** BEGIN Excerpted records **
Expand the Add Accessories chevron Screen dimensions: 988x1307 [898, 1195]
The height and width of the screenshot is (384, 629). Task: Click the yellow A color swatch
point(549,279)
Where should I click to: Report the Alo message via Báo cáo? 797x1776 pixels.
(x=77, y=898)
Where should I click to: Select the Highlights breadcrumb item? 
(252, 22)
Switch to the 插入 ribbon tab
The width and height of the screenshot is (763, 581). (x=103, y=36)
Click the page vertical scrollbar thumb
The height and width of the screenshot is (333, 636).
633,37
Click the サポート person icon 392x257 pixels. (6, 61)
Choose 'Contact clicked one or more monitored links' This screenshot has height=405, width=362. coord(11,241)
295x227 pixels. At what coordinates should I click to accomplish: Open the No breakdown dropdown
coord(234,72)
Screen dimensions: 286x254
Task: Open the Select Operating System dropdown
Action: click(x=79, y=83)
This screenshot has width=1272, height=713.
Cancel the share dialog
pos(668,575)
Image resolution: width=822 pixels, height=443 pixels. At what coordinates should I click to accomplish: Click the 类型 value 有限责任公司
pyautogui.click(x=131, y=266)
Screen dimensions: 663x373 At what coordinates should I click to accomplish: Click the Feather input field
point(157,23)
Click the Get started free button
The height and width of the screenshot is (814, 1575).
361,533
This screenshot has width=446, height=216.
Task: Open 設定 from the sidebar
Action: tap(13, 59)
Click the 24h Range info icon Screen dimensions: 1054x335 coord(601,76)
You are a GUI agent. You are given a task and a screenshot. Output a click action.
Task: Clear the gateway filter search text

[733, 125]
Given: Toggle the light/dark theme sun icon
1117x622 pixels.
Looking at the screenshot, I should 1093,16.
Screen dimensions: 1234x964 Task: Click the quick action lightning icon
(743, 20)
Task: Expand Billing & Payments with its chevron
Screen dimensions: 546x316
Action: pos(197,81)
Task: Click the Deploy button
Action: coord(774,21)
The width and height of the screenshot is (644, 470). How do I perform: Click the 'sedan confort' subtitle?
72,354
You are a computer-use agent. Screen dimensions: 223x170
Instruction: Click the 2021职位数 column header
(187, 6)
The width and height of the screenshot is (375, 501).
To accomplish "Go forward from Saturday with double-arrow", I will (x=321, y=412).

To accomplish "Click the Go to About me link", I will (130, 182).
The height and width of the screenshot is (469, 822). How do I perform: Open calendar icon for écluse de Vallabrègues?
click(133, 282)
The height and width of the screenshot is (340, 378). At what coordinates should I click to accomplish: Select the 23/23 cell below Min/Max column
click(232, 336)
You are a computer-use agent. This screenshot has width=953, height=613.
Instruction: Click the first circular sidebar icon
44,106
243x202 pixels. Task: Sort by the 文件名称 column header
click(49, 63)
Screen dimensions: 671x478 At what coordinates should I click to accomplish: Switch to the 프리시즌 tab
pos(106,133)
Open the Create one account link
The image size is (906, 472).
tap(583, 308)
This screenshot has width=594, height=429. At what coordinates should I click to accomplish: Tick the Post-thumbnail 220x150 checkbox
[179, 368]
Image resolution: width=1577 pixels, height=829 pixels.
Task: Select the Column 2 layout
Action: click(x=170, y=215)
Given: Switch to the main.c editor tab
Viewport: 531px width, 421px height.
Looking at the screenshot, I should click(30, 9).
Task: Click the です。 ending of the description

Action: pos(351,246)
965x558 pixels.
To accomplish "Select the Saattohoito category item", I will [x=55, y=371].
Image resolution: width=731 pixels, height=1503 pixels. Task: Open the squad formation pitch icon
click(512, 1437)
** END Excerpted records **
**What to produce:** Transcribe all of the material above verbatim, keeping every line.

**Reply to the task:**
Expand the Add Accessories chevron Screen dimensions: 988x1307 [898, 1195]
The height and width of the screenshot is (384, 629). Task: Click the yellow A color swatch
point(549,279)
Where should I click to: Report the Alo message via Báo cáo? 797x1776 pixels.
(x=77, y=898)
Where should I click to: Select the Highlights breadcrumb item? 
(252, 22)
Switch to the 插入 ribbon tab
The width and height of the screenshot is (763, 581). (x=103, y=36)
Click the page vertical scrollbar thumb
The height and width of the screenshot is (333, 636).
633,37
Click the サポート person icon 392x257 pixels. (6, 61)
Choose 'Contact clicked one or more monitored links' This screenshot has height=405, width=362. coord(11,241)
295x227 pixels. At what coordinates should I click to accomplish: Open the No breakdown dropdown
coord(234,72)
Screen dimensions: 286x254
Task: Open the Select Operating System dropdown
Action: click(x=79, y=83)
This screenshot has width=1272, height=713.
Cancel the share dialog
pos(668,575)
Image resolution: width=822 pixels, height=443 pixels. At what coordinates should I click to accomplish: Click the 类型 value 有限责任公司
pyautogui.click(x=131, y=266)
Screen dimensions: 663x373 At what coordinates should I click to accomplish: Click the Feather input field
point(157,23)
Click the Get started free button
The height and width of the screenshot is (814, 1575).
361,533
This screenshot has width=446, height=216.
Task: Open 設定 from the sidebar
Action: tap(13, 59)
Click the 24h Range info icon Screen dimensions: 1054x335 coord(601,76)
You are a GUI agent. You are given a task and a screenshot. Output a click action.
Task: Clear the gateway filter search text

[733, 125]
Given: Toggle the light/dark theme sun icon
1117x622 pixels.
Looking at the screenshot, I should 1093,16.
Screen dimensions: 1234x964 Task: Click the quick action lightning icon
(743, 20)
Task: Expand Billing & Payments with its chevron
Screen dimensions: 546x316
Action: pos(197,81)
Task: Click the Deploy button
Action: coord(774,21)
The width and height of the screenshot is (644, 470). How do I perform: Click the 'sedan confort' subtitle?
72,354
You are a computer-use agent. Screen dimensions: 223x170
Instruction: Click the 2021职位数 column header
(187, 6)
The width and height of the screenshot is (375, 501).
To accomplish "Go forward from Saturday with double-arrow", I will (x=321, y=412).

To accomplish "Click the Go to About me link", I will (130, 182).
The height and width of the screenshot is (469, 822). How do I perform: Open calendar icon for écluse de Vallabrègues?
click(133, 282)
The height and width of the screenshot is (340, 378). At what coordinates should I click to accomplish: Select the 23/23 cell below Min/Max column
click(232, 336)
You are a computer-use agent. This screenshot has width=953, height=613.
Instruction: Click the first circular sidebar icon
44,106
243x202 pixels. Task: Sort by the 文件名称 column header
click(49, 63)
Screen dimensions: 671x478 At what coordinates should I click to accomplish: Switch to the 프리시즌 tab
pos(106,133)
Open the Create one account link
The image size is (906, 472).
tap(583, 308)
This screenshot has width=594, height=429. At what coordinates should I click to accomplish: Tick the Post-thumbnail 220x150 checkbox
[179, 368]
Image resolution: width=1577 pixels, height=829 pixels.
Task: Select the Column 2 layout
Action: click(x=170, y=215)
Given: Switch to the main.c editor tab
Viewport: 531px width, 421px height.
Looking at the screenshot, I should click(30, 9).
Task: Click the です。 ending of the description

Action: pos(351,246)
965x558 pixels.
To accomplish "Select the Saattohoito category item", I will [x=55, y=371].
Image resolution: width=731 pixels, height=1503 pixels. Task: Open the squad formation pitch icon
click(512, 1437)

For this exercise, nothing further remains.